The multi-label settings currently assumes that the underlying classifer returns a sparse matrix if trained on sparse data.

__init__(model: BaseEstimator, num_classes, multi_label=False)

Parameters:

model (BaseEstimator) – A scikit-learn estimator that implements fit and predict_proba.
num_classes (int) – Number of classes which are to be trained and predicted.
multi_label (bool, default=False) – If False, the classes are mutually exclusive, i.e. the prediction step results in exactly one predicted label per instance.

fit(train_set, weights=None)

Trains the model using the given train set.

Parameters:

train_set (SklearnDataset) – The dataset used for training the model.
weights (np.ndarray[np.double] or None, default=None) – Sample weights or None.

Returns:

clf – Returns the current classifier with a fitted model.

Return type:

SklearnClassifier

predict(data_set: Dataset, return_proba=False, multi_label_threshold: float = 0.5)

Predicts the labels for the given dataset.

Parameters:

data_set (SklearnDataset) – A dataset for which the labels are to be predicted.
return_proba (bool, default=False) – If True, also returns a probability-like class distribution.
multi_label_threshold (float, default=0.5) – In multi-label classification, a label is predicted for a sample only if the respective probability value is greater than multi_label_threshold. Must be between 0.0 and 1.0. Ignored when multi_label is False.

Returns:

predictions (np.ndarray[np.uint] or csr_matrix) – List of predictions if the classifier was fitted on multi-label data, otherwise a sparse matrix of predictions.
probas (np.ndarray[np.double]) – List of probabilities (or confidence estimates) if return_proba is True.

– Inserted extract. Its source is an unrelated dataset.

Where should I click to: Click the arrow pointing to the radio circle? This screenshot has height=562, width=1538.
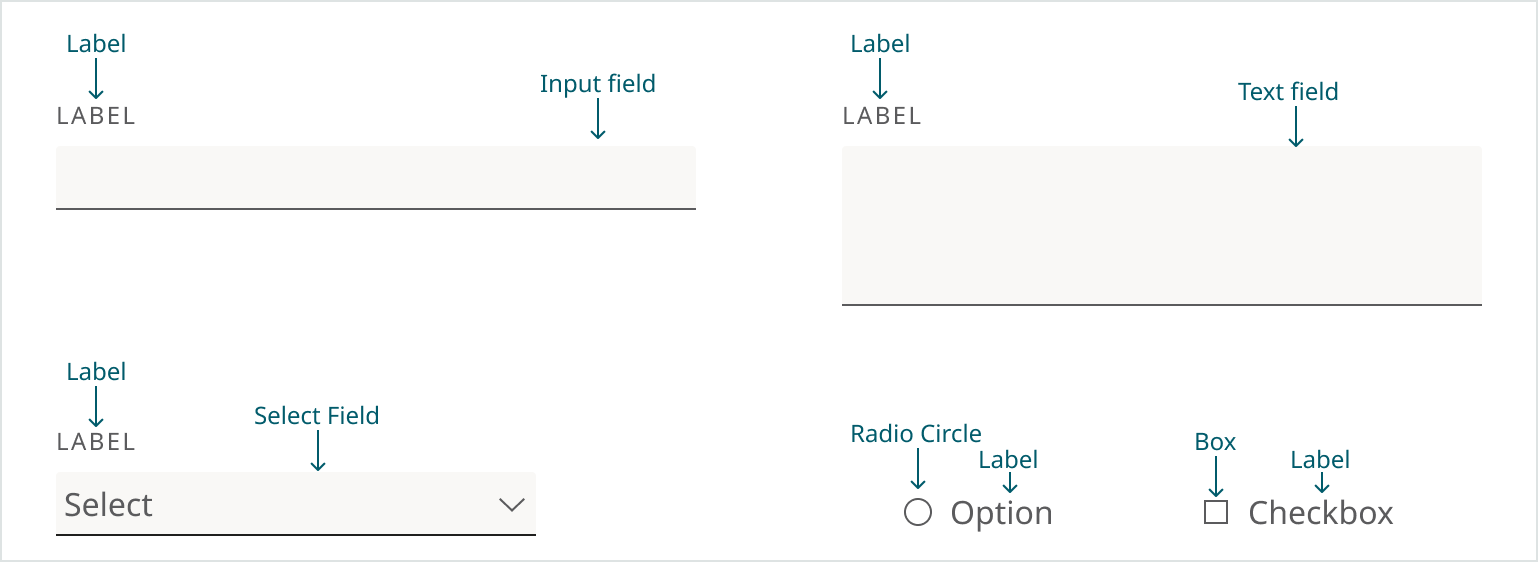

predict_proba(data_set: Dataset, multi_label_threshold: float = 0.5)

Predicts the label distribution for each sample in the given dataset.

Parameters:

data_set (SklearnDataset) – A dataset for which the labels are to be predicted.
multi_label_threshold (float, default=0.5) – In multi-label classification, a label is predicted for a sample only if the respective probability value is greater than multi_label_threshold. Must be between 0.0 and 1.0. Ignored when multi_label is False.

Pytorch Integration

class small_text.integrations.pytorch.classifiers.base.AMPArguments(use_amp: bool = False, device_type=None, dtype=torch.bfloat16)[source]

Arguments for configuring Automated Mixed Precision.

See also

Pytorch Docs: Automatic Mixed Precision Package <https://pytorch.org/docs/stable/amp.html>

PyTorch Docs: Automatic Mixed Precision Recipes <https://pytorch.org/tutorials/recipes/recipes/amp_recipe.html>

Added in version 2.0.0.

__init__(use_amp: bool = False, device_type=None, dtype=torch.bfloat16)

use_ampbool, default=False: Enabled AMP if true.
device_typestr: Device type to be used for torch.autocast (‘cuda’ or ‘cpu’).
dtypetorch.dtype, default=torch.bfloat16: Data type to be used for torch.autocast (torch.float16 or torch.bfloat16).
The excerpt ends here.